### [Exercise description]
What you need to produce from the material below is an exact transcription of the lines from the one with "You are a computer-use" through the one with "Instruction: Select the Lewis Carroll layer", both included, and no other line.

### [Supplied material]
- - -
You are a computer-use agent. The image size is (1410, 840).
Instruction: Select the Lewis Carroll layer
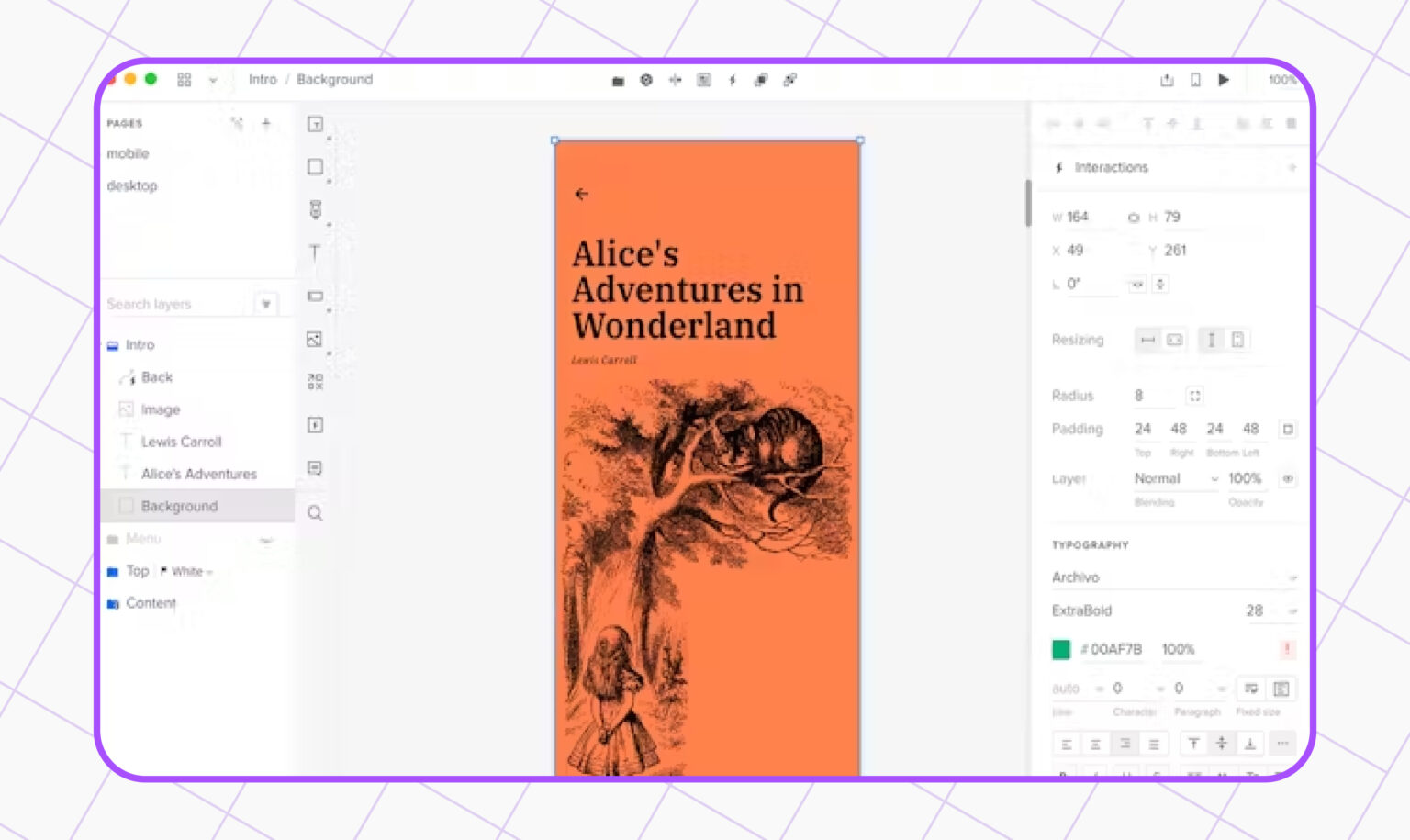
- - -
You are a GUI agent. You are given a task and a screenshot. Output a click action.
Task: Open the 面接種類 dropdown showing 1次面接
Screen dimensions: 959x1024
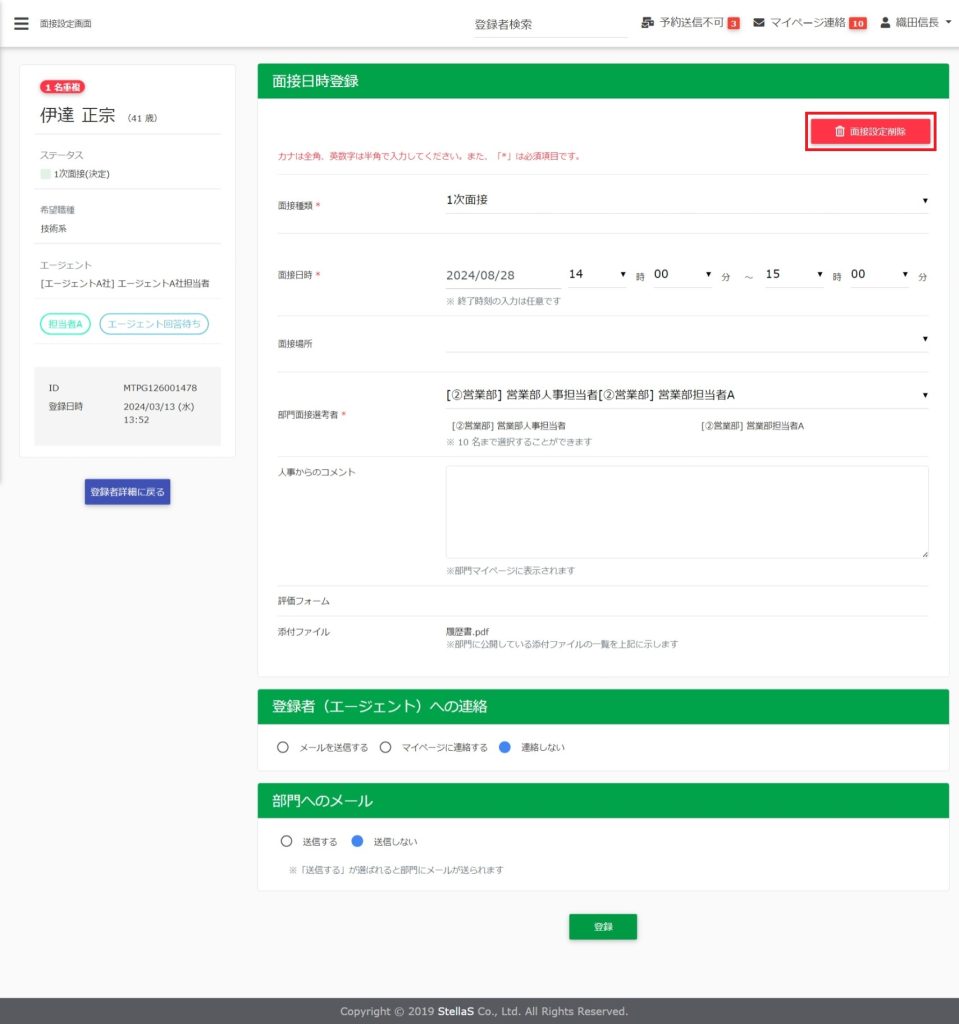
- - -
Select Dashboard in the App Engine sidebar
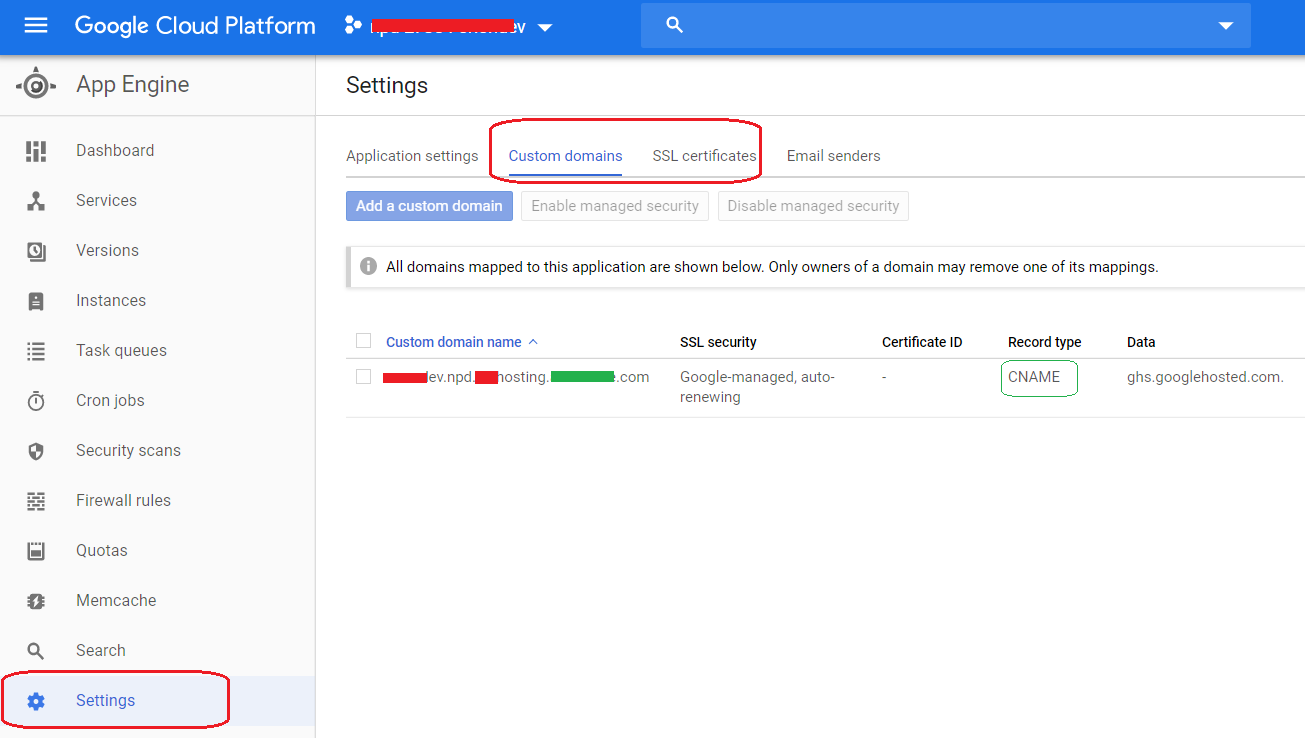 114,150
- - -
### [Result]
You are a computer-use agent. The image size is (1410, 840).
Instruction: Select the Lewis Carroll layer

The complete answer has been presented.